* _PASSAGE PROVIDED_:
## Start

# Question For The Electric Guys



## BamBamm5144 (Jul 12, 2008)

On the roof project we are doing, we need to cut an inch wide slot 7 inches up from the eave in order to install intake ventilation.

Well wouldn't you know it, there was conduit tight to the roof deck and the saw blade went right through it.

I called an electrical company and they said they can't splice it but will need to install a junction box. Only problem is that there is no access in order for them to do this.

That isn't really my question but shouldn't there be some type of steel plate along the roof deck if they were going to have it right to the deck?


----------



## Tinstaafl (Jan 6, 2008)

Yep.

Was it actually tight to the sheathing, or down an inch or two? Such precautions are normally taken to prevent nails from hitting the wiring rather than saws. To give them the benefit of a sloppy doubt, they may have figured clearance for roofing nails but not saws.


----------



## BamBamm5144 (Jul 12, 2008)

It was tight to the roof deck as the saw blade was set no more than a quarter inch deeper than the wood.


----------



## Tinstaafl (Jan 6, 2008)

Well, I'd say you have a valid defense then. At best, that's a bozo thing to do. If you're looking for a code quote, 480 ought to be along in a while--though for a valid code reference, you'd have to know what year's code was in effect when they installed it.


----------



## BamBamm5144 (Jul 12, 2008)

Thanks Tin!


----------



## jb4211 (Jul 13, 2010)

BamBam, wouldn't the steel plate be redundant if the wires were already installed in conduit?


----------



## Tinstaafl (Jan 6, 2008)

Not all conduit, particularly in residential, is metal. :whistling:


----------



## rselectric1 (Sep 20, 2009)

If it's EMT they can repair the conduit and just pull new wires. (Provided they can reach it)

If it's a clean cut, then a coupling should do it after cleaning and de-burring it.

Pics?


----------



## 480sparky (Feb 1, 2009)

I don't get it. If they can't splice it, what the he11 is the j-box for?

Sorry, I gotta see pix.


----------



## BamBamm5144 (Jul 12, 2008)

I don't know squat about electrical. Attached is a picture but it may be hard to see because it is taped. One of the wires was easily movable. Opinions?


----------



## Inner10 (Mar 12, 2009)

That looks like BX, 



> I don't get it. If they can't splice it, what the he11 is the j-box for?


Maybe he meant they can't splice it in one place...gotta make 2 with one big box. I dunno :laughing:


----------



## 480sparky (Feb 1, 2009)

Leave it as is until your electrician can get there. My guess is, they can fish between the attic end and the wall end of the runs, but may need to use the space you exposed for access.

It shouldn't take a good elekturshun too long to scope out what needs to be done.


----------



## 480sparky (Feb 1, 2009)

Inner10 said:


> That looks like BX,
> 
> 
> 
> Maybe he meant they can't splice it in one place...gotta make 2 with one big box. I dunno :laughing:


I'd say he can't splice it THERE. No access to the box once the OP wraps things up.


----------



## BamBamm5144 (Jul 12, 2008)

480sparky said:


> I'd say he can't splice it THERE. No access to the box once the OP wraps things up.

## End

* _WHAT THIS TASK INVOLVES_:
Copy the forum thread on the cut conduit word for word, from "# Question For" to "to do this.".

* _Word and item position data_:
## Start

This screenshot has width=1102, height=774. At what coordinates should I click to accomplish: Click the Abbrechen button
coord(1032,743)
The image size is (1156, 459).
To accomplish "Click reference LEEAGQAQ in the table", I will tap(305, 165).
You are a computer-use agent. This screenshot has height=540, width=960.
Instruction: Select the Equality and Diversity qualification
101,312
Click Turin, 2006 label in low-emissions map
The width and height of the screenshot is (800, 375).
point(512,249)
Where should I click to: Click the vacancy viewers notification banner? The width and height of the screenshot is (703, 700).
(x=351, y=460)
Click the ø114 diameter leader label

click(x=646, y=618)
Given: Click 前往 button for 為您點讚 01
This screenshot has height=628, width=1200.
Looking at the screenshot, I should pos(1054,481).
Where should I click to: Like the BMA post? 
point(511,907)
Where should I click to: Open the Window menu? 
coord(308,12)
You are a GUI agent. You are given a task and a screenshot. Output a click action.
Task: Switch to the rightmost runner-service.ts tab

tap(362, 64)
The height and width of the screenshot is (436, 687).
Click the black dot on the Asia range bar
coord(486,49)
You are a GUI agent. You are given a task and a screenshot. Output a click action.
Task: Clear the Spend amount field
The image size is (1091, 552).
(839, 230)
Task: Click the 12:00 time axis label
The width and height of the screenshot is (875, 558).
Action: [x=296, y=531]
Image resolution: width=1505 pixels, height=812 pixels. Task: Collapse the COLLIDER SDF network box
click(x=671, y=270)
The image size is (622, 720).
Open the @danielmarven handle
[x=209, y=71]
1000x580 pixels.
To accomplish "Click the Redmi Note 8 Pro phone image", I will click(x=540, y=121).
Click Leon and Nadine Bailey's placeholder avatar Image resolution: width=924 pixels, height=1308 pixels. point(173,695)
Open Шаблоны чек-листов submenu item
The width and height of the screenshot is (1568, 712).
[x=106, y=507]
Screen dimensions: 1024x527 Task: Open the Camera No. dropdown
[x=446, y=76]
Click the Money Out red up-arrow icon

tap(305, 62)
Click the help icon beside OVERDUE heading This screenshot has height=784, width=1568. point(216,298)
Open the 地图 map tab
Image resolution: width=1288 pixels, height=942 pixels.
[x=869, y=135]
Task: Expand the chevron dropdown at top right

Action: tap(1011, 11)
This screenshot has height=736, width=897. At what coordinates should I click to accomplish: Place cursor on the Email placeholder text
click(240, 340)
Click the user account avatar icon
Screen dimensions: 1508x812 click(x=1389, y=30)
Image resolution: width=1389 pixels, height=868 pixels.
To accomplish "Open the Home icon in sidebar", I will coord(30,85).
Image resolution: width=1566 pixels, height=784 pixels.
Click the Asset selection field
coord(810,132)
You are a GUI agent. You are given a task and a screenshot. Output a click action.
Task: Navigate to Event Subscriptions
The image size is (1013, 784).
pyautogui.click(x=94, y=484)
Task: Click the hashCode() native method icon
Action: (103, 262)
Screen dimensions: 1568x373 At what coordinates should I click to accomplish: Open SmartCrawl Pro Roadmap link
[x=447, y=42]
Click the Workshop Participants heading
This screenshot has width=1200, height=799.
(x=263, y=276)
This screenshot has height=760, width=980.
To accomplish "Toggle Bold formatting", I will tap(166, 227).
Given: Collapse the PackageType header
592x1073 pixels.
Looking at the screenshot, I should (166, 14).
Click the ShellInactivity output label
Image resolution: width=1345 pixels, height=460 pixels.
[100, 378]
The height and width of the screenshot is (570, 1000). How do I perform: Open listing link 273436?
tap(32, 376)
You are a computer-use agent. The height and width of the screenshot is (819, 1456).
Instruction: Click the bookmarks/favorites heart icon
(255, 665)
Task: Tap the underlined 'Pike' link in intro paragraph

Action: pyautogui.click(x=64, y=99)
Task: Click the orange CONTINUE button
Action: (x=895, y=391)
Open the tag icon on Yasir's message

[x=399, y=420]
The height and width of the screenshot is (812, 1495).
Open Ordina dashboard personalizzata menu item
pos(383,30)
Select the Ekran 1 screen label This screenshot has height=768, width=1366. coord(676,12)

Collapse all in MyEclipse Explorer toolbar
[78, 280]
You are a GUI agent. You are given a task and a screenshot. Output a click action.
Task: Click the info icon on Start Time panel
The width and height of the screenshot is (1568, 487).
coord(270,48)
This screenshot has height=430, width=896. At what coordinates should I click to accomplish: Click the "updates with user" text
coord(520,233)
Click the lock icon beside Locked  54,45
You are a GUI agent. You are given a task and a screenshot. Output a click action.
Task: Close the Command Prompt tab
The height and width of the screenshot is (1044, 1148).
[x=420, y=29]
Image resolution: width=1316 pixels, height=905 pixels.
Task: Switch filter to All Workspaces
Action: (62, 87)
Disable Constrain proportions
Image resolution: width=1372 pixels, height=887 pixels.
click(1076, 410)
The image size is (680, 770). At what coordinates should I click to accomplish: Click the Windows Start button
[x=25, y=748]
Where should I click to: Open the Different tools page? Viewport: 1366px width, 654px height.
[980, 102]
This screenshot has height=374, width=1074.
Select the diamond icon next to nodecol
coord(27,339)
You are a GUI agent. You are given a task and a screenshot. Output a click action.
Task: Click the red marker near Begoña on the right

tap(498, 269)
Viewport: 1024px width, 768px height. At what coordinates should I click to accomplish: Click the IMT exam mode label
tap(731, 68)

## End

* _EXERCISE ANSWER_:
# Question For The Electric Guys



## BamBamm5144 (Jul 12, 2008)

On the roof project we are doing, we need to cut an inch wide slot 7 inches up from the eave in order to install intake ventilation.

Well wouldn't you know it, there was conduit tight to the roof deck and the saw blade went right through it.

I called an electrical company and they said they can't splice it but will need to install a junction box. Only problem is that there is no access in order for them to do this.